The bombing, less than 4 km from the pyramids is the first deadly attack against foreign tourists in Egypt for more than a year and comes as the tourism sector, a vital source of foreign currency, recovers from a sharp drop in visitor numbers since the 2011 uprising.

A spokesman for Britain’s Thomas Cook travel group said it cancelled day trips to Cairo from the Red Sea resort Hurghada following the attack and would continue to review the security situation.

The ministry did not say whether the suspected militants were connected to Friday’s attack, but said forces killed 30 people during raids on hideouts in Giza where “terrorist elements” were planning a series of attacks targeting state institutions and the tourism industry.

Security forces also killed 10 suspected militants in North Sinai, where the country is fighting an insurgency led by Islamic State. State news agency MENA said the suspects were killed in a gun battle.

The ministry did not give details about the suspects’identity or casualties and injuries among security forces. The statement said three raids took place simultaneously.

Collected data
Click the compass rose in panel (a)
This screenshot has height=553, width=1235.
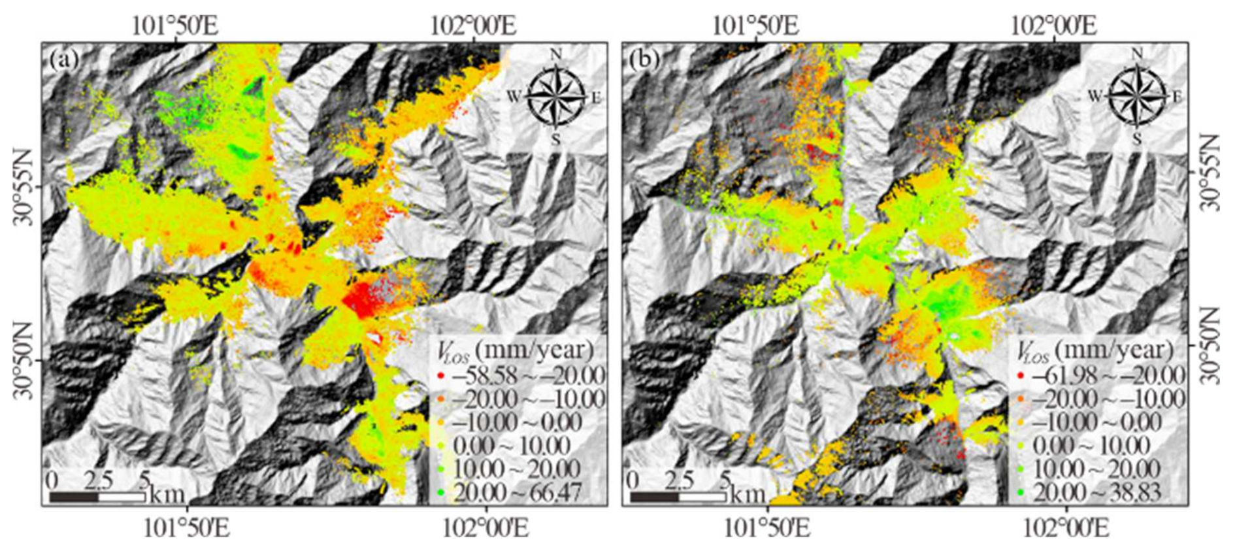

Required task 1
Answer these from the Egypt bombing excerpt:
(a) Which travel group canceled day trips to Cairo, and from which resort?
(b) How many people did forces kill during the raids on hideouts in Giza?
(c) How many suspected militants were killed in North Sinai?
Required task 2
Reproduce the Egypt bombing excerpt from "The ministry did not give" to "took place simultaneously.".
Required task 3
Write the next part of the Egypt bombing excerpt, picking up after its final sentence.

Exercise response 1
(a) Thomas Cook, from the Red Sea resort Hurghada.
(b) 30 people.
(c) 10 suspected militants.

Exercise response 2
The ministry did not give details about the suspects’identity or casualties and injuries among security forces. The statement said three raids took place simultaneously.

Exercise response 3
The ministry published photos of bloodied bodies with faces concealed and assault rifles and shotguns on the floor beside them.

Three Vietnamese tourists and an Egyptian guide were killed and at least 10 others injured when a roadside bomb hit their tour bus on Friday.

Events such as the bombing of a Russian airliner shortly after it took off from Sharm el Sheikh in 2015, killing all 224 people on board, saw tourist numbers to Egypt plunge.

There are still no direct flights from major tourist markets such as Britain and Russia to the country’s biggest Red Sea resort, Sharm el Sheikh, since that attack.

Government says fighting Islamist militants is a priority as it works to restore stability after turmoil that followed the “Arab Spring” protests of 2011.

Egypt’s military and police launched a major campaign against militant groups last February, targeting the Sinai Peninsula as well as southern areas and the border with Libya.